7 Hacks to Turn Your Home Into a Gym

These days it is really tough to get to the gym (or even find a gym that’s open) so the home gym has become the main way to get in a workout.

However, you can still have a lot of success mimicking those weight benches, barbells, and complex weight machines right in your own home. 

You can’t go wrong with regular bodyweight routines, but adding small variations with household items and using run of the mill fixtures in your house can really boost your workout regiment. 

Why Workout at Home?

Often times, working out at the gym can cost you a good bit of money. Monthly payments, additional private class fees, etc. 

Also, the amount of time necessary to prepare to go to the gym, drive there, and the trip back can add unnecessary time and thought that you could possibly avoid.

Here are 7 hacks to turn your home into a gym.

1. The Staircase

This cardiovascular workout is perfect if your looking for an easy way to get your heart rate up. 

You can actually end of burning over 280 calories if you stick it out for at least 30 minutes. 

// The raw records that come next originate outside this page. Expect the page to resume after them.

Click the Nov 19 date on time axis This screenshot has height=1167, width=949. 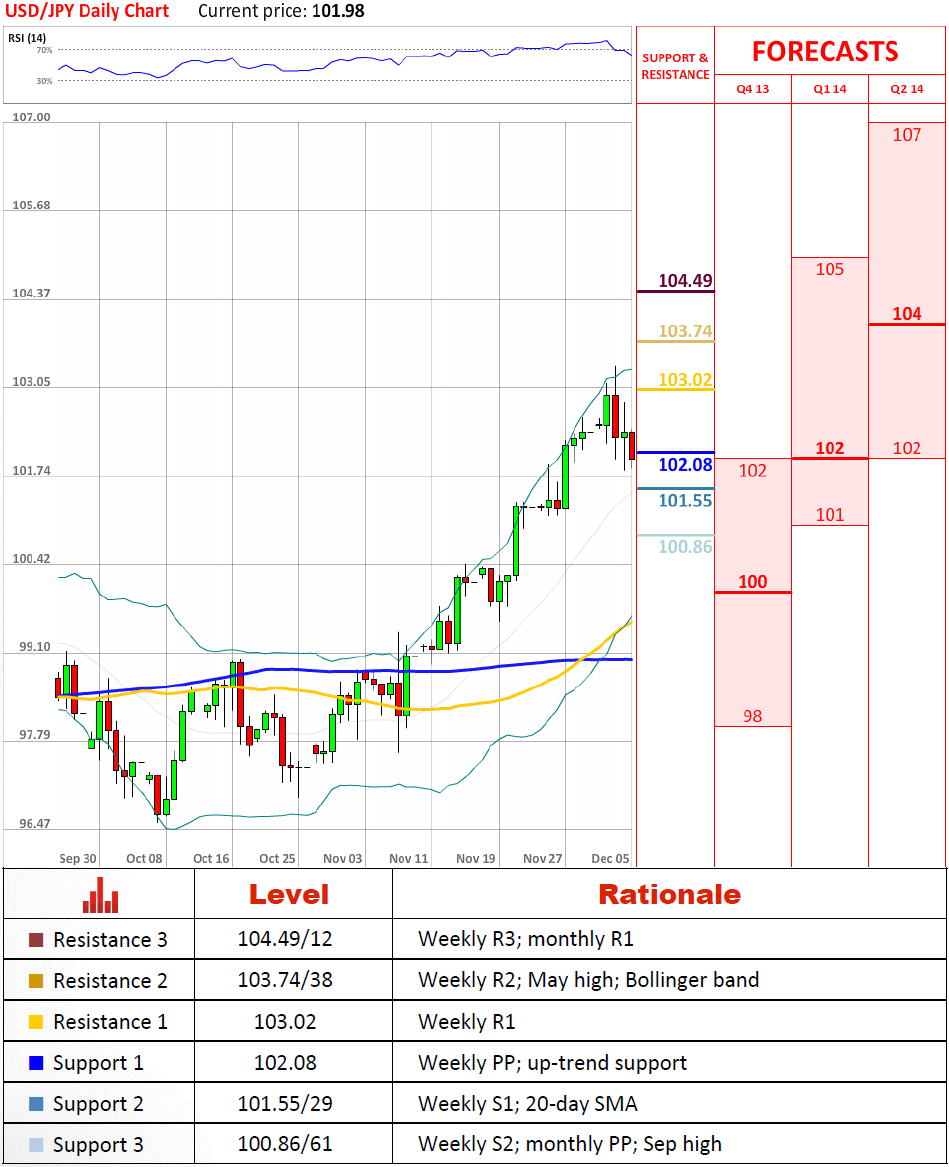point(475,858)
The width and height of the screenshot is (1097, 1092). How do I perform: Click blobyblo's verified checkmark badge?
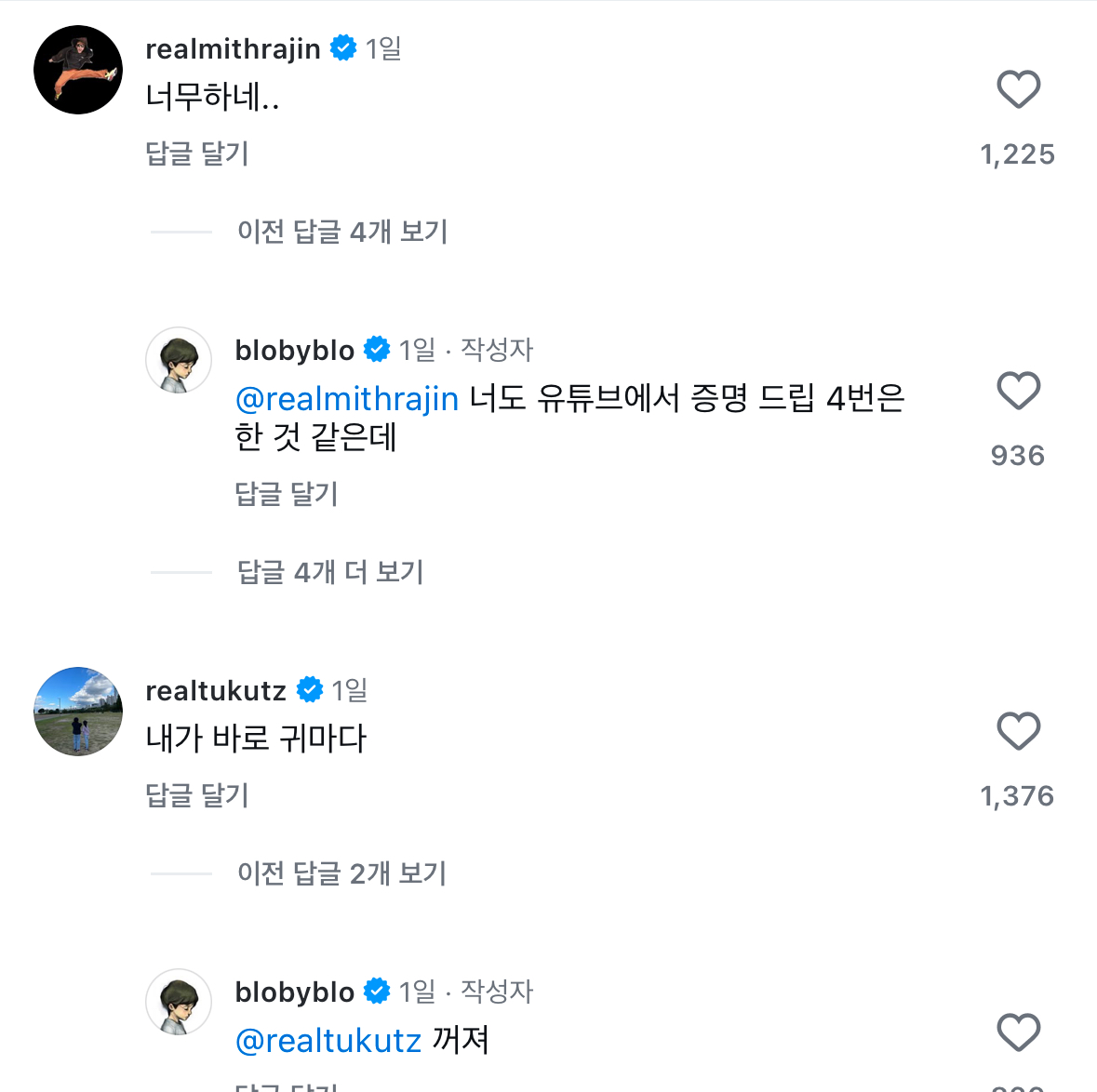pos(378,349)
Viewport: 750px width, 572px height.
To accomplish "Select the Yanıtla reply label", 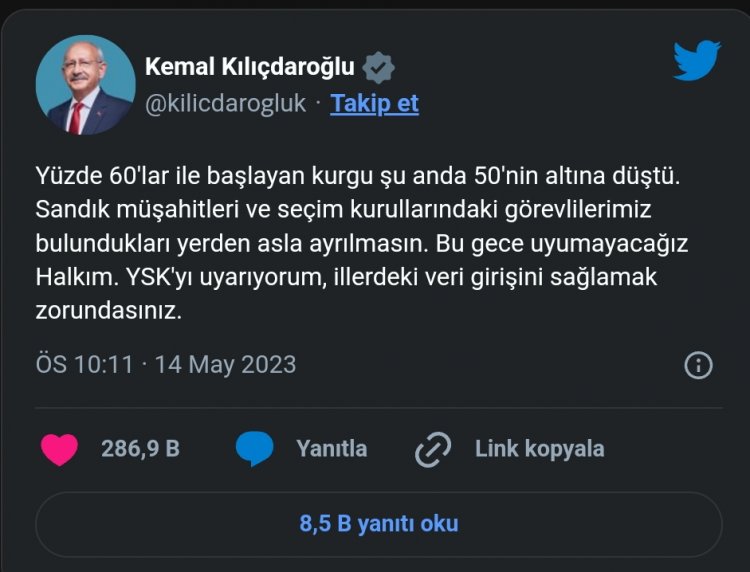I will click(331, 449).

Running to the top and back down again is the simplest way to burn calories and get your heart pumping, but you can also use a simple stair routine to build up strength in your legs and glutes. 

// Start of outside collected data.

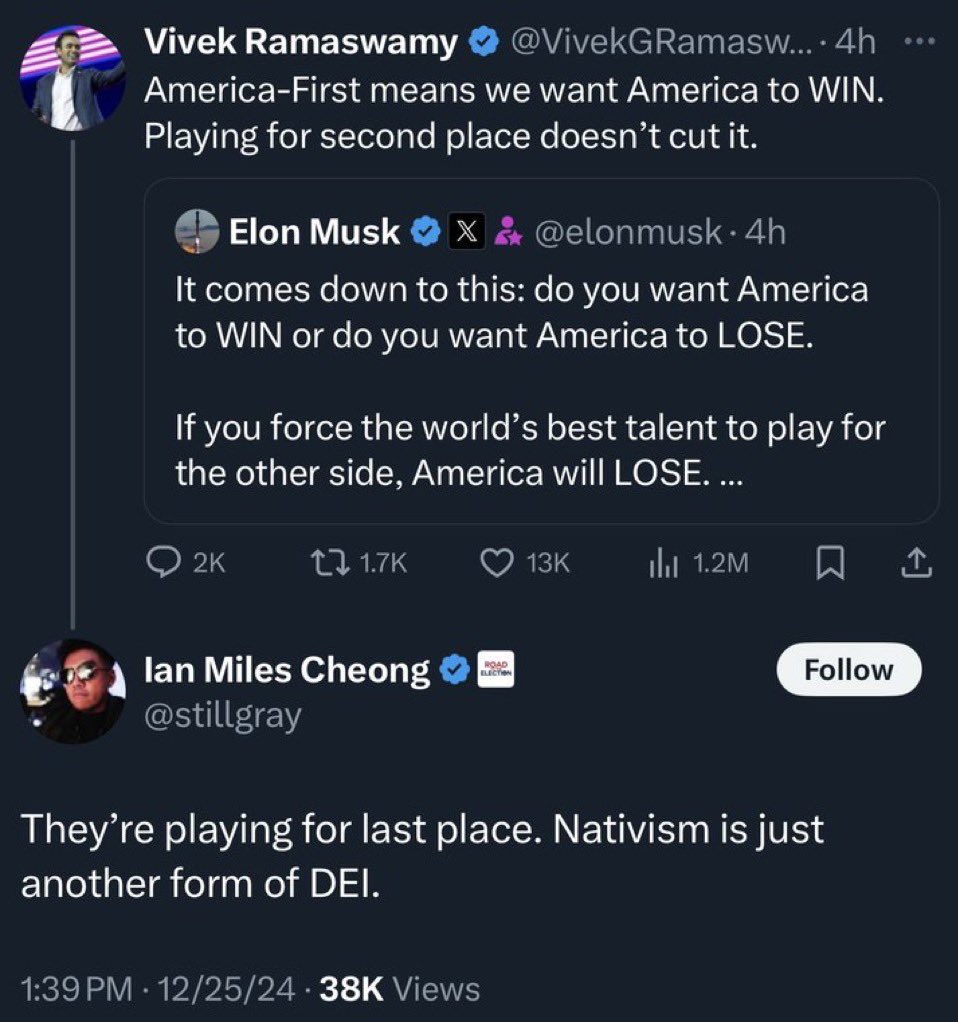Click Vivek Ramaswamy's blue verified checkmark
The width and height of the screenshot is (958, 1022).
click(484, 42)
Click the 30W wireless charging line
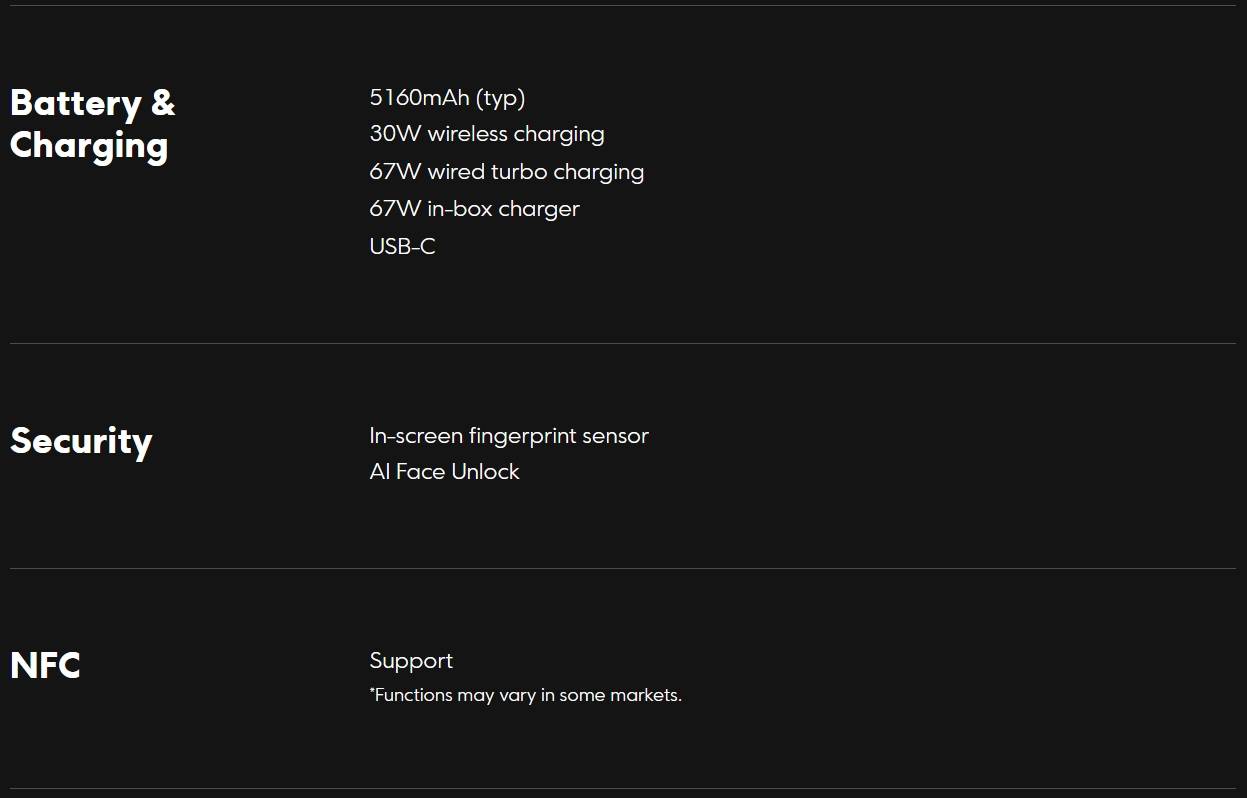The height and width of the screenshot is (798, 1247). 487,134
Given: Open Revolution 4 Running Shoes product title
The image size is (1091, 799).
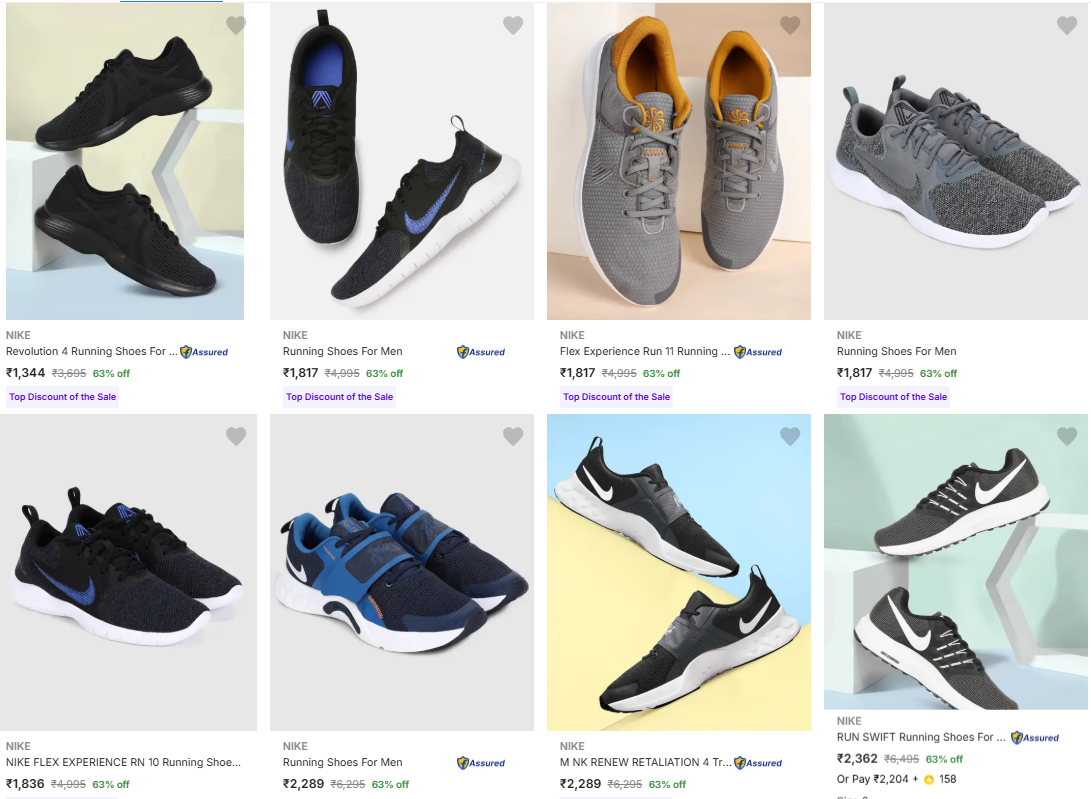Looking at the screenshot, I should [x=92, y=351].
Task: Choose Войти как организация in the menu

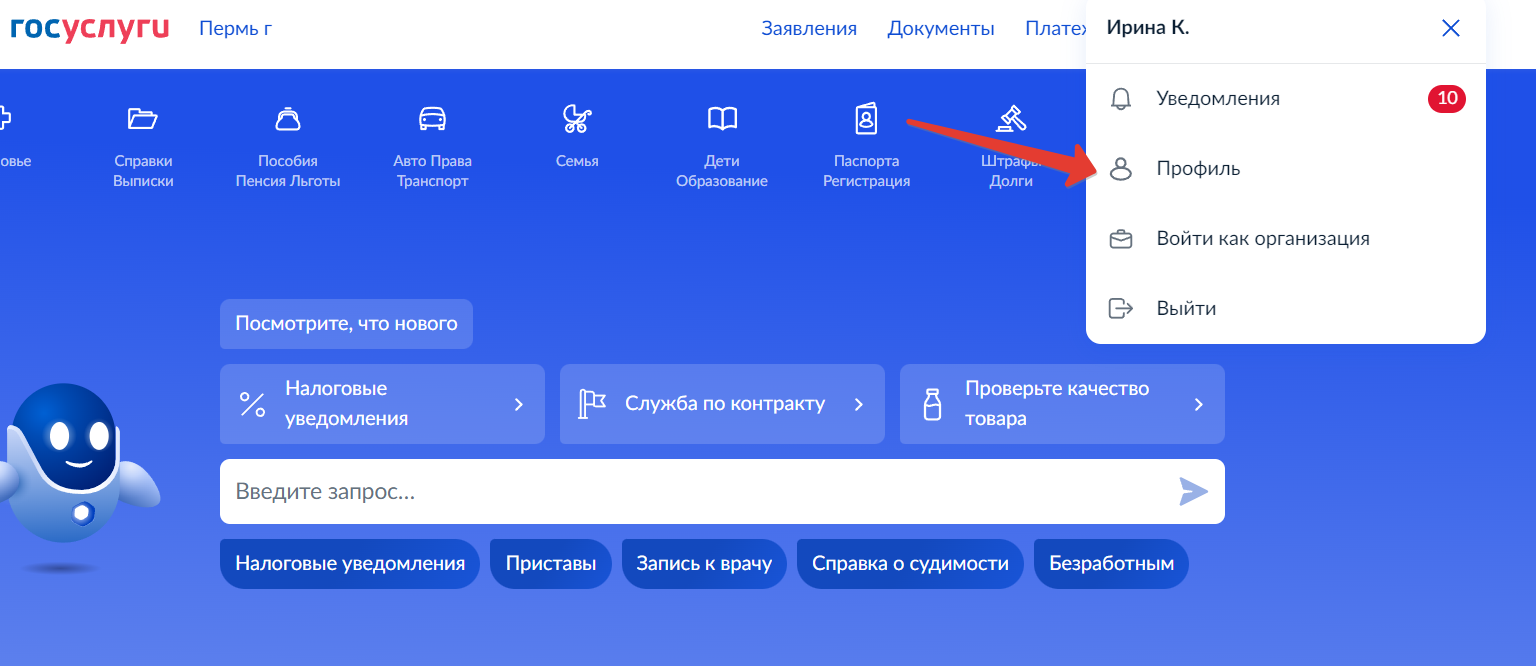Action: pos(1262,239)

Simply step up onto the first step, right leg then left, and do this motion in reverse. Increasing the number of reps and speed can really give you a great lower body workout. 

2. The Milk Jug

Overhead shoulder presses and bicep curls can be done easily with one or two milk jugs filled with water. 

The handle makes for a pretty nice grip and the weight of the jug can easily be changed by either filling or dumping water out of it. 

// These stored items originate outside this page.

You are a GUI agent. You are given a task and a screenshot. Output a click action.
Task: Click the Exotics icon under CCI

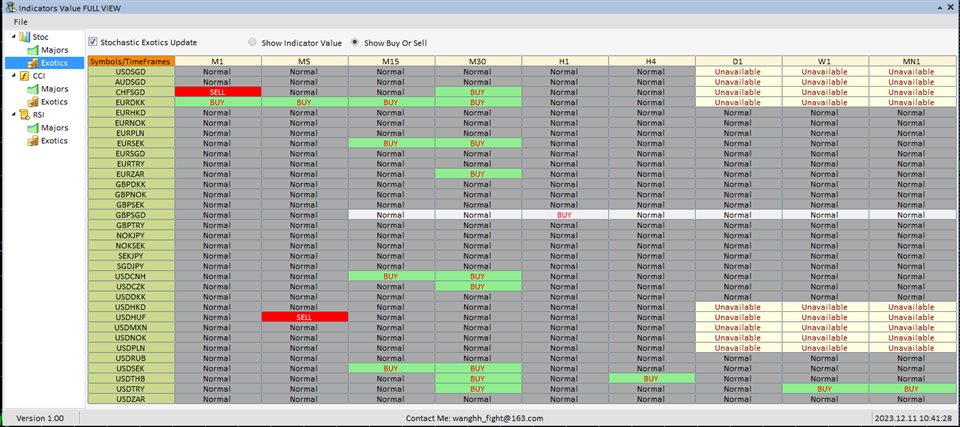(32, 102)
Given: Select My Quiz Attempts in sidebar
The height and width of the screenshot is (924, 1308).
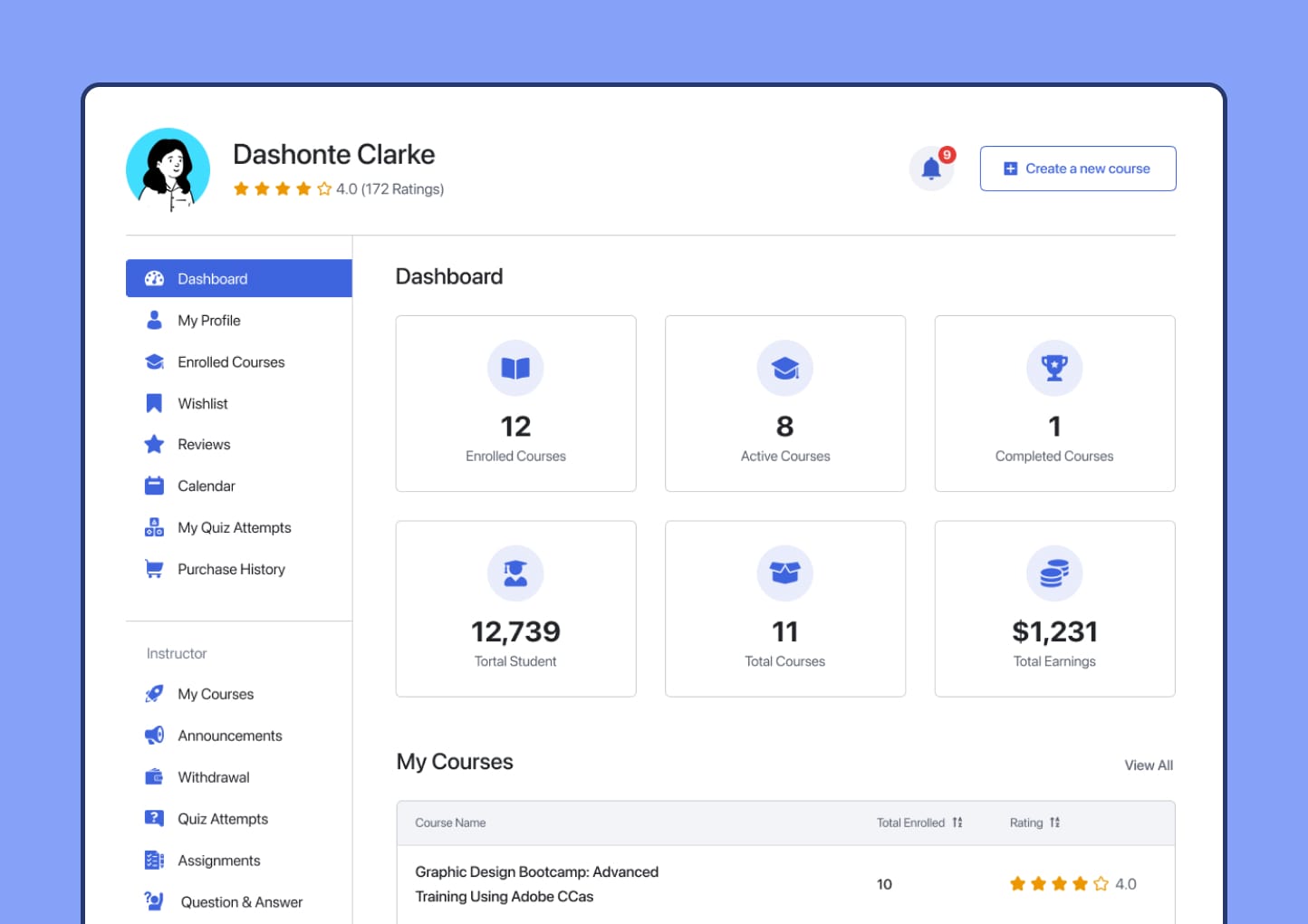Looking at the screenshot, I should [234, 528].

And you won’t have to worry about storage space like you would with normal dumbbells. You fridge is the designated holding place for these weights. 

3. The Floor Slide

There a few variations of exercises you can do with floor sliders. These sliders can be paper plates or socks on hands or feet.

You can do the “body saw” routine with floor sliders. 

Simply get into a plank position with the plates or socks under your feet and slowly moved your body back and forth.

You can also do the “mountain climber” with the slide variation. 

Instead of picking up your feet when performing the mountain climber, simply put the floor sliders under your feet and keep them on the floor as you alternate each leg forward. 

4. The Chair Dip

This is one of the most classic at-home workouts. Your triceps can get one of the best pumps even without a machine.

You can do this exercise with more stability if you back the chair up against a wall. This way you won’t be able to slide backward and possibly get hurt. 

5. The Kitchen Counter

While initially not as difficult as standard horizontal pushups, performing a pushup at your kitchen counter will take the pressure off of your arms and transfer the stress to your chest. 

Using the kitchen count isn’t only a convenient place to do your incline pushups, but also a very stable and safe area to do them.

Your lower back will be more prone to bend inwards, so make sure to engage your abs to protect undue stress on that part of your body. 

6. The Door Handle

Door handles in every room of your house or apartment are really great fixtures where you can do a couple of different routines.

A “towel row” can be done by looping a thin towel around either side of the door handles, placing your feet a few inches away from the corner of the door, and slowly leaning backward, then forwards again. 

Your chest, abdomen, and hip muscles will feel the burn and you’ll work up a sweat in no time. 

Full body workout can be done using a TRX band.

7. The Classic Wall

The wall is one of your best tools to use in your workout routine. 

Two of the most difficult workouts where you can use this run of the mill workout station are the “wall sit” and the “wall crawl”.

The wall sit simply involves you putting your back up against the wall and getting into a sitting position. Hold that position for thirty to sixty seconds and your glutes, lower back, and thigh muscles will really benefit. 

The wall crawl or the decline wall push-up is a bit more involved. It begins with you in a pushup position with your feet as close to the wall as you can get them.

You then proceed to back yourself up and walk your feet up the wall, then back down.

This movement engages your upper chest, abdomen, and shoulder muscles.